## BEGIN

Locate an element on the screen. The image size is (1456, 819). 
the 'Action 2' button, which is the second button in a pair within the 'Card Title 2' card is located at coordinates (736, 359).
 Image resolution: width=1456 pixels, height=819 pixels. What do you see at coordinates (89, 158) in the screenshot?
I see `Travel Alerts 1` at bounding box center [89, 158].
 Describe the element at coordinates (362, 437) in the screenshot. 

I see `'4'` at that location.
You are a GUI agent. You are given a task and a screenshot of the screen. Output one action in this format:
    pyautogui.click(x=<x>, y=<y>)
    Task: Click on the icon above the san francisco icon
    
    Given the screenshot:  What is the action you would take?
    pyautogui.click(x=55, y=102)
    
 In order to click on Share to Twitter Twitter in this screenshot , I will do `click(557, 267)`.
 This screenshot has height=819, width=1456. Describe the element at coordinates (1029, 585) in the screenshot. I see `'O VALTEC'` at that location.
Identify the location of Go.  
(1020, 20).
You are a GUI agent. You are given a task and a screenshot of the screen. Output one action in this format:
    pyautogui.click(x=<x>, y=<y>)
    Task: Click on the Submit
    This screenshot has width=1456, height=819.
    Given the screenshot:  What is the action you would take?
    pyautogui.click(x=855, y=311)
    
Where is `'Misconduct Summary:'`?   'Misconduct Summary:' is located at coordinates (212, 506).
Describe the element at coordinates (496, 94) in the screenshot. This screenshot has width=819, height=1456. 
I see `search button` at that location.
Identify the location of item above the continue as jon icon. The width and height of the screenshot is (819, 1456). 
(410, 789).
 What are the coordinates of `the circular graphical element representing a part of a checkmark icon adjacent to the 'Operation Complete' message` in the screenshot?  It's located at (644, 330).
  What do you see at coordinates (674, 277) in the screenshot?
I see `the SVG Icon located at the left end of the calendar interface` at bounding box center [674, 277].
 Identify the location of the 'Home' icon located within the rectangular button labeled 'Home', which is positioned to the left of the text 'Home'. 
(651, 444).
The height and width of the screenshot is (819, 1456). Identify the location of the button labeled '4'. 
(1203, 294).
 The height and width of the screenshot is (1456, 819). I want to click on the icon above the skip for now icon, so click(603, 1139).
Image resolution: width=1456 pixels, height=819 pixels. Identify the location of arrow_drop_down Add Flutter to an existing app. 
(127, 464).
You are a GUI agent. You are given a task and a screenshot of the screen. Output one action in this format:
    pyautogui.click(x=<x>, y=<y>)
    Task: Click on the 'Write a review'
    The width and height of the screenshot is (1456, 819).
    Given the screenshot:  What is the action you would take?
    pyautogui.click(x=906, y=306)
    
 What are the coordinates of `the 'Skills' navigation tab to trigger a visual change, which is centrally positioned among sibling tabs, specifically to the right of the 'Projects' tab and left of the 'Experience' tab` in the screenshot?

## END

## What you have to do
Reproduce all of the data above word for word, from the first line to the last.

## Result
Locate an element on the screen. The image size is (1456, 819). 
the 'Action 2' button, which is the second button in a pair within the 'Card Title 2' card is located at coordinates (736, 359).
 Image resolution: width=1456 pixels, height=819 pixels. What do you see at coordinates (89, 158) in the screenshot?
I see `Travel Alerts 1` at bounding box center [89, 158].
 Describe the element at coordinates (362, 437) in the screenshot. 

I see `'4'` at that location.
You are a GUI agent. You are given a task and a screenshot of the screen. Output one action in this format:
    pyautogui.click(x=<x>, y=<y>)
    Task: Click on the icon above the san francisco icon
    
    Given the screenshot:  What is the action you would take?
    pyautogui.click(x=55, y=102)
    
 In order to click on Share to Twitter Twitter in this screenshot , I will do `click(557, 267)`.
 This screenshot has height=819, width=1456. Describe the element at coordinates (1029, 585) in the screenshot. I see `'O VALTEC'` at that location.
Identify the location of Go.  
(1020, 20).
You are a GUI agent. You are given a task and a screenshot of the screen. Output one action in this format:
    pyautogui.click(x=<x>, y=<y>)
    Task: Click on the Submit
    This screenshot has width=1456, height=819.
    Given the screenshot:  What is the action you would take?
    pyautogui.click(x=855, y=311)
    
Where is `'Misconduct Summary:'`?   'Misconduct Summary:' is located at coordinates (212, 506).
Describe the element at coordinates (496, 94) in the screenshot. This screenshot has width=819, height=1456. 
I see `search button` at that location.
Identify the location of item above the continue as jon icon. The width and height of the screenshot is (819, 1456). 
(410, 789).
 What are the coordinates of `the circular graphical element representing a part of a checkmark icon adjacent to the 'Operation Complete' message` in the screenshot?  It's located at (644, 330).
  What do you see at coordinates (674, 277) in the screenshot?
I see `the SVG Icon located at the left end of the calendar interface` at bounding box center [674, 277].
 Identify the location of the 'Home' icon located within the rectangular button labeled 'Home', which is positioned to the left of the text 'Home'. 
(651, 444).
The height and width of the screenshot is (819, 1456). Identify the location of the button labeled '4'. 
(1203, 294).
 The height and width of the screenshot is (1456, 819). I want to click on the icon above the skip for now icon, so click(603, 1139).
Image resolution: width=1456 pixels, height=819 pixels. Identify the location of arrow_drop_down Add Flutter to an existing app. 
(127, 464).
You are a GUI agent. You are given a task and a screenshot of the screen. Output one action in this format:
    pyautogui.click(x=<x>, y=<y>)
    Task: Click on the 'Write a review'
    The width and height of the screenshot is (1456, 819).
    Given the screenshot:  What is the action you would take?
    pyautogui.click(x=906, y=306)
    
 What are the coordinates of `the 'Skills' navigation tab to trigger a visual change, which is centrally positioned among sibling tabs, specifically to the right of the 'Projects' tab and left of the 'Experience' tab` in the screenshot?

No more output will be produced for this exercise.